幸せな状態
そして気づけば主思いのフィズが、空気のように気配を消していたのだがそれから、何かに気づいたのかグレンと一緒に帰っていった。
厄介事でも降ってきたのだろうか?
「これで明日のデートはお流れにならないかな? そういうわけにもいかないか。……明日は早起きかな? いえ、雨でも降らないかしら」
そう思って空を見て見るけれど晴れ渡っている。
これから天気の崩れる兆しなど、何処にも見えない。
雨よ降れ~、雨よ降れ~と念じてみたが特に何もおこらない。
そういえばあの選択画面を呼び出したら何か起こらないだろうか?
淡い期待を胸に開いてみるが、特に私の望む結果はえられそうにない。
残念、無念、そう私が思っていると、
「ふふふ、グレンと仲がよろしいようで」
「何処がよ」
「時間の問題だなと思いました。んふふ」
楽しそうに妖精ミフィをみながら、他人事だと思ってと私は思う。
今日のデートは凄く、グレンの掌でコロコロされていた気がした。
だから私は悔しい思いをしたというのに、どんな仕返しをするべきなのかが何も思いつかない。
一体どうすれば。
焦燥感に包まれていた私は、もしやもう少し前世の記憶を引き出せば、なにかいいことを思いつくかもと気づいた。

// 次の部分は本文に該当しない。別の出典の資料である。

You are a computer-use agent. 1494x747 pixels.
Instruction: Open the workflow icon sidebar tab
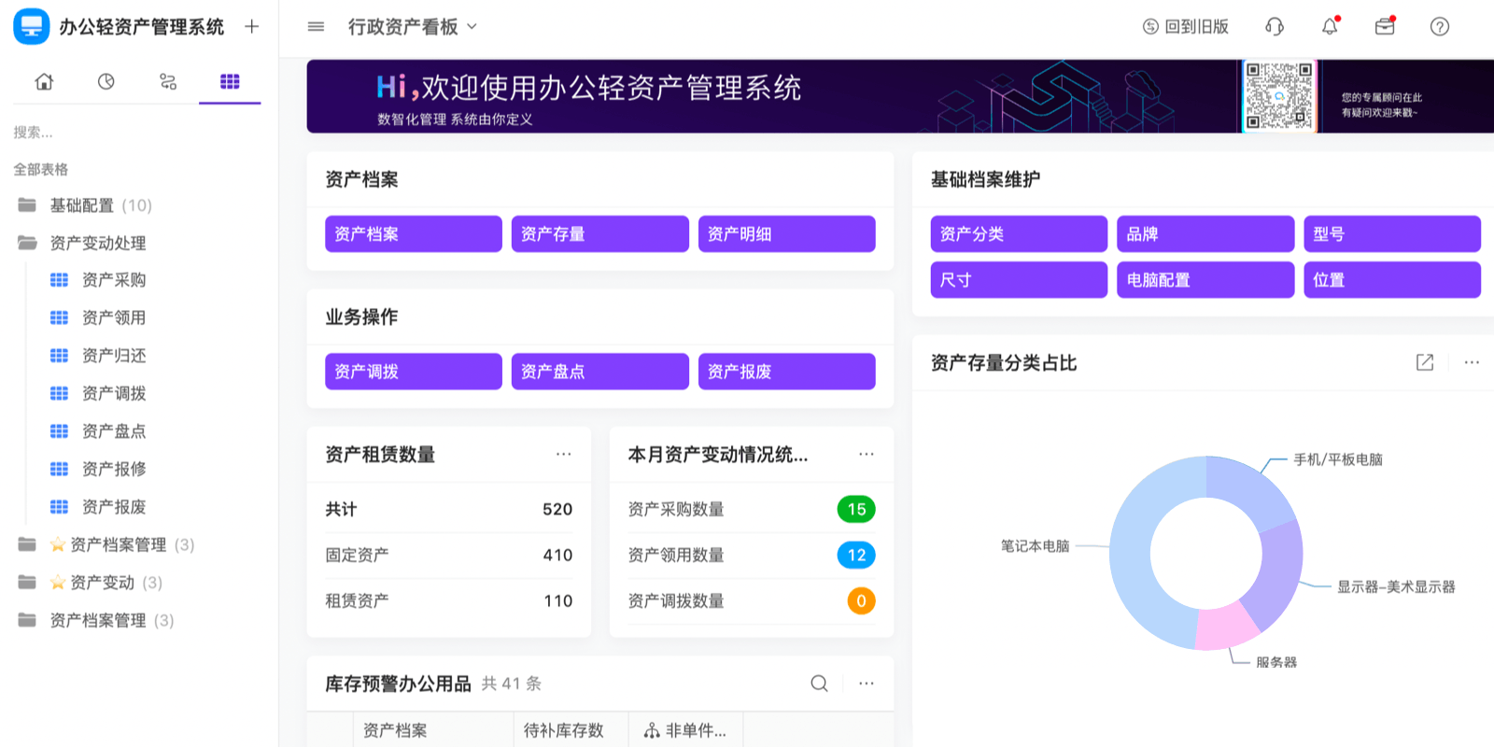tap(168, 82)
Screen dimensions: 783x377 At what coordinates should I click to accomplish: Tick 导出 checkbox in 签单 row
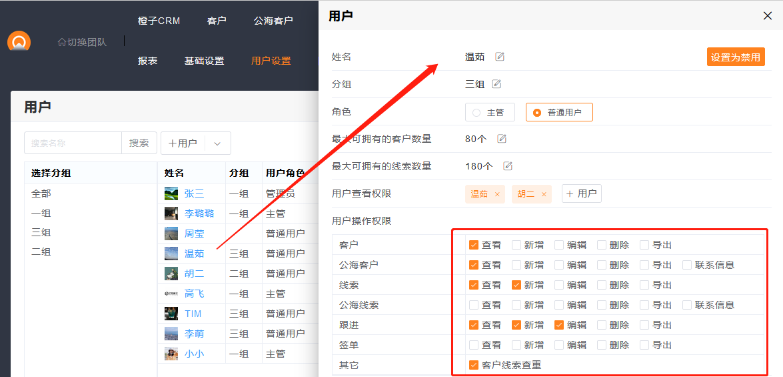(644, 345)
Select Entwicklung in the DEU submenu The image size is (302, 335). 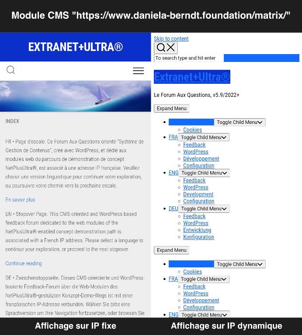197,230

経験さえあればあんな小僧などひとたまりもない、みたいにならないだろうか?
というわけで私はミフィに聞いてみるがそこで、
「えーと、前世の記憶を引き出すどーのこーのはあまりオススメできない方法なんです」
「そうなの?」
「ええ、失敗すると頭が……なんでもないです」
「ちょ、ちょっと、どうなるのよ!」
「……大丈夫だったからいいじゃないですか」
「ミフィ!」
実はその魔法は危険だったということが発覚してしまった。
しかも頭が……。
一応性格がちょっと積極的になった程度ですんでよかったと私は思いつつそこでミフィに、
「こういったことが出来る妖精さんは結構いるの? その魔法が使われた人って結構いる?」
「幾らかはいますが、頭が……になる可能性があるので、頭がアレな感じにしたいなら幻覚キノコ胞子などを使ったほうが楽なんですよね。だから、持っていても使う妖精はいないと思いますよ」
とのことだった。
でもその割には、
「グレン達、何だか私その前世の記憶みたいなものになれているように見えたのよね。何でかしら?」
「他にそういう人がいるとか?」
「それはそれで興味があるわね」
といった話をしていたけれどそれ以上話しの進展がなかった。
ミフィ自身がその人物に思い当たりがなかったかららしい。
「私だってなんでも知っているわけじゃありませんよ。ミシェルの側にいるために能力に制限をかけていますしね」
「そうなの?」
「そうなのです。でもこの体のほうが省エネだし、大人バージョンよりもお菓子はいっぱい食べれるし、いい事ずくめですよ~」
そこで大きな一口大のチョコレートを両手に持ち、ミフィはかぶりつく。
たしかに体格に対するチョコレートの大きさは、私に比率を合わせると大きなバースデーケーキ並みになってしまう。
お菓子が大好きなミフィの場合は、幸せな状態だろう。
「私も幸せになりたいわ」
「なれますよ、今度こそ」
私の小さなボヤキに、ミフィがそう答えたのだった。